Un très grand bonheur théâtral s’offre ces jours au public du théâtre au bord de l’eau. Avec un immense texte, complexe mais intelligible, que la nouvelle version française d’André Markovicz rend propice à la mise en chair et en bouche, dans une réalisation éclairante de Jean-Yves Ruf, et une interprétation portée par le même souffle et la même intelligence. En face de la jeune Laetitia Dosch, formée (entre autres) à la Haute école de théâtre romande, qui incarne une Isabelle virginale évoquant à la fois Bécassine, Antigone et Jeanne d’Arc, Eric Ruf campe le seigneur Angelo dont la froide rigueur puritaine s’enflamme au feu de la vertu…

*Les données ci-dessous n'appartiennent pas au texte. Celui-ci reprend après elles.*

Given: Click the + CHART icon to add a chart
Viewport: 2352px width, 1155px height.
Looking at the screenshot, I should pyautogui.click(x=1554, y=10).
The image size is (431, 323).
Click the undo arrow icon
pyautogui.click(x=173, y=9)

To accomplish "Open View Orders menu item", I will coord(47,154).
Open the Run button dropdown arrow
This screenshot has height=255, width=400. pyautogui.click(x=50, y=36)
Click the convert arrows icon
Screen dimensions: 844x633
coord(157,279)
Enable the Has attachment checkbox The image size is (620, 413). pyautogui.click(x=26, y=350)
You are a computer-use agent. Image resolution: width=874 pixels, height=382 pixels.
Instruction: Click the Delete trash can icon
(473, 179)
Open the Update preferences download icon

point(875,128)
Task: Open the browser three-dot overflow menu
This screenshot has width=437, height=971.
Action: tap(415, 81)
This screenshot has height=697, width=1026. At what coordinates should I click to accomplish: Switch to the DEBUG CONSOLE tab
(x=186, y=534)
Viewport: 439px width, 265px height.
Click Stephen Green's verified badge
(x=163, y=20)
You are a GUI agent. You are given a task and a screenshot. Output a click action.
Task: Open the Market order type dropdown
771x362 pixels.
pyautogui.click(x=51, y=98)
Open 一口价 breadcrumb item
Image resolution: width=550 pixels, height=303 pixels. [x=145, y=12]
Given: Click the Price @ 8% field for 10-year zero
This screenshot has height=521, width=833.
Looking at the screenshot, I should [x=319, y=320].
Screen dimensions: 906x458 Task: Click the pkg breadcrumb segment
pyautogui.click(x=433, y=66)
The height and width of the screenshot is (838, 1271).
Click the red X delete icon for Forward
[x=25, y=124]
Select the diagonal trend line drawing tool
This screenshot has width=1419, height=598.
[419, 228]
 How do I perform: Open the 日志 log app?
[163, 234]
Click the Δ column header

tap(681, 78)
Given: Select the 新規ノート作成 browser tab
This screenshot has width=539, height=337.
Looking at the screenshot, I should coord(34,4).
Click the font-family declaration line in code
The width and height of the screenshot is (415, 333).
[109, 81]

- Que représente Shakespeare pour vous ?
- J’ai quelque peine à le dire, car c’est la première fois que je l’aborde dans un grand rôle. J’y ai été préparé par Le Partage de Midi de Claudel, dans le rôle de Mesa, le même genre de jeune homme pur et dur qui montre soudain une fragilité d’allumette. A l’école, j’avais mesuré la grande difficulté de cette langue et l’importance de la traduction, souvent injouable. Avec celle de Markovicz, dont la poésie est directe et concrète, l’incarnation s’est faite aussitôt. Deux jours durant, nous avons démêlé avec lui les obscurités du texte. Il nous a appris ainsi à accepter la part de l’obscur. Il a d’ailleurs une théorie à ce propos : si Shakespeare ménageait cette part, c’était pour faire revenir le spectateur une deuxième fois ! Pour en revenir à votre question, je me sens devenir très passionné de Shakespeare, qui est à vivre par le ventre et la tête. Je projette d’ailleurs une mise en scène de Macbeth…
- Que vous dit, personnellement, Mesure pour mesure ?
- Je suis frappé par la complexité de chaque personnage. Le mélange du tragique et du comique, de la vertu et du vice, est inouï. Angelo me semble, au début, un type pur, assez semblable en cela à Isabelle, mais le désir qui lui fond dessus est du genre qui tue et la charge érotique liée à l’apparition de la vierge implorante est inouïe. Enfin on découvre un homme. Aussi, c’est une pièce sur la justice. Et là, je remarque que le jeune public réagit au quart de tour, saisi par ce qu’on pourrait dire des jugements à «deux vitesses »…
- Comment avez-vous vécu la collaboration avec votre frère ?
- Cela s’est bien passé, alors que nous avons été très rivaux durant notre adolescence. Mais le théâtre nous a rapprochés. En l’occurrence, nous avons partagé les mêmes réactions par rapport à une éducation de petits-fils de pasteurs, notamment en ce qui concerne le puritanisme d’Angelo et l’arrière-plan religieux et moral de la pièce. D’un autre point de vue, le personnage du Duc est non moins insondable, plus ambigu peut-être que tous les autres, alors qu’il prétend clarifier et pacifier le jeu au nom de la justice.
- N’y a –t-il pas, dans le dénouement tellement humain de la pièce, quelque chose de Molière ?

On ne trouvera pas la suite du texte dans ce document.